┌──
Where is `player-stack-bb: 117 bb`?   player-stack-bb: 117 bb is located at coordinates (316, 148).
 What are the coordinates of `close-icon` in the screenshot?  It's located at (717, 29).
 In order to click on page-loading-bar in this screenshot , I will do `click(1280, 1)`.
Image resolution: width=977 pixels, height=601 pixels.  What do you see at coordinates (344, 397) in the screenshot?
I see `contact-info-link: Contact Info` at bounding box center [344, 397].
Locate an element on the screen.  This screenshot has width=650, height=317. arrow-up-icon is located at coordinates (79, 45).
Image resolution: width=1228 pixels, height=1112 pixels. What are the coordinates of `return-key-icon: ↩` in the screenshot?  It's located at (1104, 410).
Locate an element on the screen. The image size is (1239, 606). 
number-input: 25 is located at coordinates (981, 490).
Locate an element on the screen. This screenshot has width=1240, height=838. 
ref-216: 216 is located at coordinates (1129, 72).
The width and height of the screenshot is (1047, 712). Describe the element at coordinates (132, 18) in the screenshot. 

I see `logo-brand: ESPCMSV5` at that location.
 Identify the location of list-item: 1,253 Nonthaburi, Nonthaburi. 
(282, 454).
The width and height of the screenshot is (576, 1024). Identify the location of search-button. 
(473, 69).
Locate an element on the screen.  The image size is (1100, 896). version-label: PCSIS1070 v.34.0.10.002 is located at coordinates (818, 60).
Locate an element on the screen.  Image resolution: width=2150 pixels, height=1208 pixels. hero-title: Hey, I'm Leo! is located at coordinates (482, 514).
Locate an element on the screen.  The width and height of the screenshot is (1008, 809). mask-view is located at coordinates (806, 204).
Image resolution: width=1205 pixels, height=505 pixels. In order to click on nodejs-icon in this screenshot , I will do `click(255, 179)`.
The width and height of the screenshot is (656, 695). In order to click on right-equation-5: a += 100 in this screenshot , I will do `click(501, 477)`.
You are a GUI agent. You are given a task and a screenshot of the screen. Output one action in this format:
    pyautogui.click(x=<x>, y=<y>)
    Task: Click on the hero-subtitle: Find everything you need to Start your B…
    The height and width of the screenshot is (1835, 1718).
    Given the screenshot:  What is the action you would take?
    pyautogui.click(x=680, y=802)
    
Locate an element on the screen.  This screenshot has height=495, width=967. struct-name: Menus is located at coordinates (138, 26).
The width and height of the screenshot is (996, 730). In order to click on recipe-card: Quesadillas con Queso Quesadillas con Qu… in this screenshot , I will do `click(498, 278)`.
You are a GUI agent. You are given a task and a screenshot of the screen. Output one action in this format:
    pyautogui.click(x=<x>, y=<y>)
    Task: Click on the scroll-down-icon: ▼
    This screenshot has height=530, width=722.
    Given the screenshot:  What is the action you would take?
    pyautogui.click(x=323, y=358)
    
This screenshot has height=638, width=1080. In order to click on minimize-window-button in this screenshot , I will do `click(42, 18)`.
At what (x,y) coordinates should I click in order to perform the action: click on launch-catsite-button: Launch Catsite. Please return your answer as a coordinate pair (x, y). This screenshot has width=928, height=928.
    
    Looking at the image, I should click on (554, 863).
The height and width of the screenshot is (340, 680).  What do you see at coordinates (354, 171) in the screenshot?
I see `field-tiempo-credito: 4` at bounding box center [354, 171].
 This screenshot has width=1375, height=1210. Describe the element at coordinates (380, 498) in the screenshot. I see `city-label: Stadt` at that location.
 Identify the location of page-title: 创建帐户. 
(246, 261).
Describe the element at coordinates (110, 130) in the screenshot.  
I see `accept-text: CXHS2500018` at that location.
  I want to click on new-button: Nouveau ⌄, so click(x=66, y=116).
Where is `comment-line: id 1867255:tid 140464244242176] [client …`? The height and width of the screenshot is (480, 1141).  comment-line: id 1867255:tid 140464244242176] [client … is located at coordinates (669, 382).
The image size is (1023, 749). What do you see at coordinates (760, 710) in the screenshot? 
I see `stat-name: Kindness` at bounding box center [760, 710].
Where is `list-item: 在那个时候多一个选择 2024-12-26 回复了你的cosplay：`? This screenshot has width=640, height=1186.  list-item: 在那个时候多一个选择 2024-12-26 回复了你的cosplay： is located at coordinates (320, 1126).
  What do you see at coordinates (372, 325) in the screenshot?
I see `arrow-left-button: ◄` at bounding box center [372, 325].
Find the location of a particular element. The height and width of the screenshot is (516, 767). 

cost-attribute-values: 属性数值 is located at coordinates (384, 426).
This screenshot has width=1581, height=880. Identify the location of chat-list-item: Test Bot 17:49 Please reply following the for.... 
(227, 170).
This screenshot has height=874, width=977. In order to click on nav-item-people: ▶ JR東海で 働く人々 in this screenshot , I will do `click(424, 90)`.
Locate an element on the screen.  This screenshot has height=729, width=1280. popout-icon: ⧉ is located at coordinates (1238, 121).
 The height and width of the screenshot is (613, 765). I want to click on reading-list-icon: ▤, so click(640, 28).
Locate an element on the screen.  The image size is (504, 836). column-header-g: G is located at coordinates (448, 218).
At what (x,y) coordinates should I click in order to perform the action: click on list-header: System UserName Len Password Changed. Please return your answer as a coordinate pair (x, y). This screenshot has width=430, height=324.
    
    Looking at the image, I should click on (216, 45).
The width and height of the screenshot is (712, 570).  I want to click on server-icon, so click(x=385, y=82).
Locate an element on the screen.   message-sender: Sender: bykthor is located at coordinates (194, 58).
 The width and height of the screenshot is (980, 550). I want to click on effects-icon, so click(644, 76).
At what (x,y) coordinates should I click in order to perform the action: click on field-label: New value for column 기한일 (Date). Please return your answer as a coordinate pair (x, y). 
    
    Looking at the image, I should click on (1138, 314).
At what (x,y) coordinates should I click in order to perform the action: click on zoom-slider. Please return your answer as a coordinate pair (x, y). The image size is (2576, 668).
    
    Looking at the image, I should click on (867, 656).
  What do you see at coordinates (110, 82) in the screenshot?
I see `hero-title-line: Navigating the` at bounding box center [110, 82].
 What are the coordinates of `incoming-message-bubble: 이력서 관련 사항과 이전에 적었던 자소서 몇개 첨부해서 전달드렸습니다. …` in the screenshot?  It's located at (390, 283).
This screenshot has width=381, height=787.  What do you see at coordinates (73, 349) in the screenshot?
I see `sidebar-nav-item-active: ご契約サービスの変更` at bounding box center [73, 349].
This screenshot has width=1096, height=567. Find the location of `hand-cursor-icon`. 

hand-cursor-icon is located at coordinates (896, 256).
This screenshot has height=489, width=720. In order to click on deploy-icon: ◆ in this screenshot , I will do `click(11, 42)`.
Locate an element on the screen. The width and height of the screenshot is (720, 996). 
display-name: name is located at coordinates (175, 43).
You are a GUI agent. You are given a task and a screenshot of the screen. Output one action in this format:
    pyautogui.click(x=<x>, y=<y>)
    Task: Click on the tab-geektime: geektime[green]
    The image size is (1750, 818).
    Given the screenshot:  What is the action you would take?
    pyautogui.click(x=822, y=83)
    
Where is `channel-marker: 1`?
└──
* [Problem requirements]
Reproduce the material above in full, switching every occurrence of "Locate an element on the screen" to "Find an element on the screen" and leaving all other text unchanged.

* [Response below]
Where is `player-stack-bb: 117 bb`?   player-stack-bb: 117 bb is located at coordinates (316, 148).
 What are the coordinates of `close-icon` in the screenshot?  It's located at (717, 29).
 In order to click on page-loading-bar in this screenshot , I will do `click(1280, 1)`.
Image resolution: width=977 pixels, height=601 pixels.  What do you see at coordinates (344, 397) in the screenshot?
I see `contact-info-link: Contact Info` at bounding box center [344, 397].
Find an element on the screen.  This screenshot has width=650, height=317. arrow-up-icon is located at coordinates (79, 45).
Image resolution: width=1228 pixels, height=1112 pixels. What are the coordinates of `return-key-icon: ↩` in the screenshot?  It's located at (1104, 410).
Find an element on the screen. The image size is (1239, 606). 
number-input: 25 is located at coordinates (981, 490).
Find an element on the screen. This screenshot has width=1240, height=838. 
ref-216: 216 is located at coordinates (1129, 72).
The width and height of the screenshot is (1047, 712). Describe the element at coordinates (132, 18) in the screenshot. 

I see `logo-brand: ESPCMSV5` at that location.
 Identify the location of list-item: 1,253 Nonthaburi, Nonthaburi. 
(282, 454).
The width and height of the screenshot is (576, 1024). Identify the location of search-button. 
(473, 69).
Find an element on the screen.  The image size is (1100, 896). version-label: PCSIS1070 v.34.0.10.002 is located at coordinates (818, 60).
Find an element on the screen.  Image resolution: width=2150 pixels, height=1208 pixels. hero-title: Hey, I'm Leo! is located at coordinates (482, 514).
Find an element on the screen.  The width and height of the screenshot is (1008, 809). mask-view is located at coordinates (806, 204).
Image resolution: width=1205 pixels, height=505 pixels. In order to click on nodejs-icon in this screenshot , I will do `click(255, 179)`.
The width and height of the screenshot is (656, 695). In order to click on right-equation-5: a += 100 in this screenshot , I will do `click(501, 477)`.
You are a GUI agent. You are given a task and a screenshot of the screen. Output one action in this format:
    pyautogui.click(x=<x>, y=<y>)
    Task: Click on the hero-subtitle: Find everything you need to Start your B…
    The height and width of the screenshot is (1835, 1718).
    Given the screenshot:  What is the action you would take?
    pyautogui.click(x=680, y=802)
    
Find an element on the screen.  This screenshot has height=495, width=967. struct-name: Menus is located at coordinates (138, 26).
The width and height of the screenshot is (996, 730). In order to click on recipe-card: Quesadillas con Queso Quesadillas con Qu… in this screenshot , I will do `click(498, 278)`.
You are a GUI agent. You are given a task and a screenshot of the screen. Output one action in this format:
    pyautogui.click(x=<x>, y=<y>)
    Task: Click on the scroll-down-icon: ▼
    This screenshot has height=530, width=722.
    Given the screenshot:  What is the action you would take?
    pyautogui.click(x=323, y=358)
    
This screenshot has height=638, width=1080. In order to click on minimize-window-button in this screenshot , I will do `click(42, 18)`.
At what (x,y) coordinates should I click in order to perform the action: click on launch-catsite-button: Launch Catsite. Please return your answer as a coordinate pair (x, y). This screenshot has width=928, height=928.
    
    Looking at the image, I should click on (554, 863).
The height and width of the screenshot is (340, 680).  What do you see at coordinates (354, 171) in the screenshot?
I see `field-tiempo-credito: 4` at bounding box center [354, 171].
 This screenshot has width=1375, height=1210. Describe the element at coordinates (380, 498) in the screenshot. I see `city-label: Stadt` at that location.
 Identify the location of page-title: 创建帐户. 
(246, 261).
Describe the element at coordinates (110, 130) in the screenshot.  
I see `accept-text: CXHS2500018` at that location.
  I want to click on new-button: Nouveau ⌄, so click(x=66, y=116).
Where is `comment-line: id 1867255:tid 140464244242176] [client …`? The height and width of the screenshot is (480, 1141).  comment-line: id 1867255:tid 140464244242176] [client … is located at coordinates (669, 382).
The image size is (1023, 749). What do you see at coordinates (760, 710) in the screenshot? 
I see `stat-name: Kindness` at bounding box center [760, 710].
Where is `list-item: 在那个时候多一个选择 2024-12-26 回复了你的cosplay：`? This screenshot has width=640, height=1186.  list-item: 在那个时候多一个选择 2024-12-26 回复了你的cosplay： is located at coordinates (320, 1126).
  What do you see at coordinates (372, 325) in the screenshot?
I see `arrow-left-button: ◄` at bounding box center [372, 325].
Find the location of a particular element. The height and width of the screenshot is (516, 767). 

cost-attribute-values: 属性数值 is located at coordinates (384, 426).
This screenshot has width=1581, height=880. Identify the location of chat-list-item: Test Bot 17:49 Please reply following the for.... 
(227, 170).
This screenshot has height=874, width=977. In order to click on nav-item-people: ▶ JR東海で 働く人々 in this screenshot , I will do `click(424, 90)`.
Find an element on the screen.  This screenshot has height=729, width=1280. popout-icon: ⧉ is located at coordinates (1238, 121).
 The height and width of the screenshot is (613, 765). I want to click on reading-list-icon: ▤, so click(640, 28).
Find an element on the screen.  The image size is (504, 836). column-header-g: G is located at coordinates (448, 218).
At what (x,y) coordinates should I click in order to perform the action: click on list-header: System UserName Len Password Changed. Please return your answer as a coordinate pair (x, y). This screenshot has width=430, height=324.
    
    Looking at the image, I should click on (216, 45).
The width and height of the screenshot is (712, 570).  I want to click on server-icon, so click(x=385, y=82).
Find an element on the screen.   message-sender: Sender: bykthor is located at coordinates (194, 58).
 The width and height of the screenshot is (980, 550). I want to click on effects-icon, so click(644, 76).
At what (x,y) coordinates should I click in order to perform the action: click on field-label: New value for column 기한일 (Date). Please return your answer as a coordinate pair (x, y). 
    
    Looking at the image, I should click on (1138, 314).
At what (x,y) coordinates should I click in order to perform the action: click on zoom-slider. Please return your answer as a coordinate pair (x, y). The image size is (2576, 668).
    
    Looking at the image, I should click on (867, 656).
  What do you see at coordinates (110, 82) in the screenshot?
I see `hero-title-line: Navigating the` at bounding box center [110, 82].
 What are the coordinates of `incoming-message-bubble: 이력서 관련 사항과 이전에 적었던 자소서 몇개 첨부해서 전달드렸습니다. …` in the screenshot?  It's located at (390, 283).
This screenshot has width=381, height=787.  What do you see at coordinates (73, 349) in the screenshot?
I see `sidebar-nav-item-active: ご契約サービスの変更` at bounding box center [73, 349].
This screenshot has width=1096, height=567. Find the location of `hand-cursor-icon`. 

hand-cursor-icon is located at coordinates (896, 256).
This screenshot has height=489, width=720. In order to click on deploy-icon: ◆ in this screenshot , I will do `click(11, 42)`.
Find an element on the screen. The width and height of the screenshot is (720, 996). 
display-name: name is located at coordinates (175, 43).
You are a GUI agent. You are given a task and a screenshot of the screen. Output one action in this format:
    pyautogui.click(x=<x>, y=<y>)
    Task: Click on the tab-geektime: geektime[green]
    The image size is (1750, 818).
    Given the screenshot:  What is the action you would take?
    pyautogui.click(x=822, y=83)
    
Where is `channel-marker: 1`?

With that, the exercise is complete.